● Work to be completed
Rewrite all of the material below, replacing "checkbox" with "tick box" and keeping everything else the same.

### Stored rows ###

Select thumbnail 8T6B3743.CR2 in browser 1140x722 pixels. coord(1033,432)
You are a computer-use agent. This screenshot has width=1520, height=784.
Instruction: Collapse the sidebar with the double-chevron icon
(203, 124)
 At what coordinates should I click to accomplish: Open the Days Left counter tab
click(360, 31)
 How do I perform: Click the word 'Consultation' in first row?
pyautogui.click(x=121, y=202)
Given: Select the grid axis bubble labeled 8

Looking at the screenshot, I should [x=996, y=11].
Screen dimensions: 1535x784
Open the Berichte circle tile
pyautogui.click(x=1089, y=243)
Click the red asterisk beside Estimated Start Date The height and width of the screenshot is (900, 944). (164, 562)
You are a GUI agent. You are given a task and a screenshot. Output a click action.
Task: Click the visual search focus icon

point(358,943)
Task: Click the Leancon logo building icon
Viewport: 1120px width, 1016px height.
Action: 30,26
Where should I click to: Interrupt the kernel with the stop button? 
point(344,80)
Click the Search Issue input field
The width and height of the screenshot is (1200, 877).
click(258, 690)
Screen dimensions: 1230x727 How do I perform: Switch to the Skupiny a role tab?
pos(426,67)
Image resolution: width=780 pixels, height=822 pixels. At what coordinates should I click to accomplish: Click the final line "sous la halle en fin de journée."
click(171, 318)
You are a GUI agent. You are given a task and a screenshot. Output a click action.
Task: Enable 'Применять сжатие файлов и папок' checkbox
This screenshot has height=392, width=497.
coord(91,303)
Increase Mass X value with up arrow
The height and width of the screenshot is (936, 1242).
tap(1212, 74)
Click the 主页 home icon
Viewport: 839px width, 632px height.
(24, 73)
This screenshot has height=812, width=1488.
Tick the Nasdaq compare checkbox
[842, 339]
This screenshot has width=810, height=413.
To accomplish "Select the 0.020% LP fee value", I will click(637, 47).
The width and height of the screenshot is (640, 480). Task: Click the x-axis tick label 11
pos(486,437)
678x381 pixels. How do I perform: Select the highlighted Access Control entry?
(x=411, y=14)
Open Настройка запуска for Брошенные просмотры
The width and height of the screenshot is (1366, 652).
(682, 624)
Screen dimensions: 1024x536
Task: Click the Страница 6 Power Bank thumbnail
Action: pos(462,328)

###

● Solution below
Select thumbnail 8T6B3743.CR2 in browser 1140x722 pixels. coord(1033,432)
You are a computer-use agent. This screenshot has width=1520, height=784.
Instruction: Collapse the sidebar with the double-chevron icon
(203, 124)
 At what coordinates should I click to accomplish: Open the Days Left counter tab
click(360, 31)
 How do I perform: Click the word 'Consultation' in first row?
pyautogui.click(x=121, y=202)
Given: Select the grid axis bubble labeled 8

Looking at the screenshot, I should [x=996, y=11].
Screen dimensions: 1535x784
Open the Berichte circle tile
pyautogui.click(x=1089, y=243)
Click the red asterisk beside Estimated Start Date The height and width of the screenshot is (900, 944). (164, 562)
You are a GUI agent. You are given a task and a screenshot. Output a click action.
Task: Click the visual search focus icon

point(358,943)
Task: Click the Leancon logo building icon
Viewport: 1120px width, 1016px height.
Action: 30,26
Where should I click to: Interrupt the kernel with the stop button? 
point(344,80)
Click the Search Issue input field
The width and height of the screenshot is (1200, 877).
click(258, 690)
Screen dimensions: 1230x727 How do I perform: Switch to the Skupiny a role tab?
pos(426,67)
Image resolution: width=780 pixels, height=822 pixels. At what coordinates should I click to accomplish: Click the final line "sous la halle en fin de journée."
click(171, 318)
You are a GUI agent. You are given a task and a screenshot. Output a click action.
Task: Enable 'Применять сжатие файлов и папок' tick box
This screenshot has height=392, width=497.
coord(91,303)
Increase Mass X value with up arrow
The height and width of the screenshot is (936, 1242).
tap(1212, 74)
Click the 主页 home icon
Viewport: 839px width, 632px height.
(24, 73)
This screenshot has height=812, width=1488.
Tick the Nasdaq compare tick box
[842, 339]
This screenshot has width=810, height=413.
To accomplish "Select the 0.020% LP fee value", I will click(637, 47).
The width and height of the screenshot is (640, 480). Task: Click the x-axis tick label 11
pos(486,437)
678x381 pixels. How do I perform: Select the highlighted Access Control entry?
(x=411, y=14)
Open Настройка запуска for Брошенные просмотры
The width and height of the screenshot is (1366, 652).
(682, 624)
Screen dimensions: 1024x536
Task: Click the Страница 6 Power Bank thumbnail
Action: pos(462,328)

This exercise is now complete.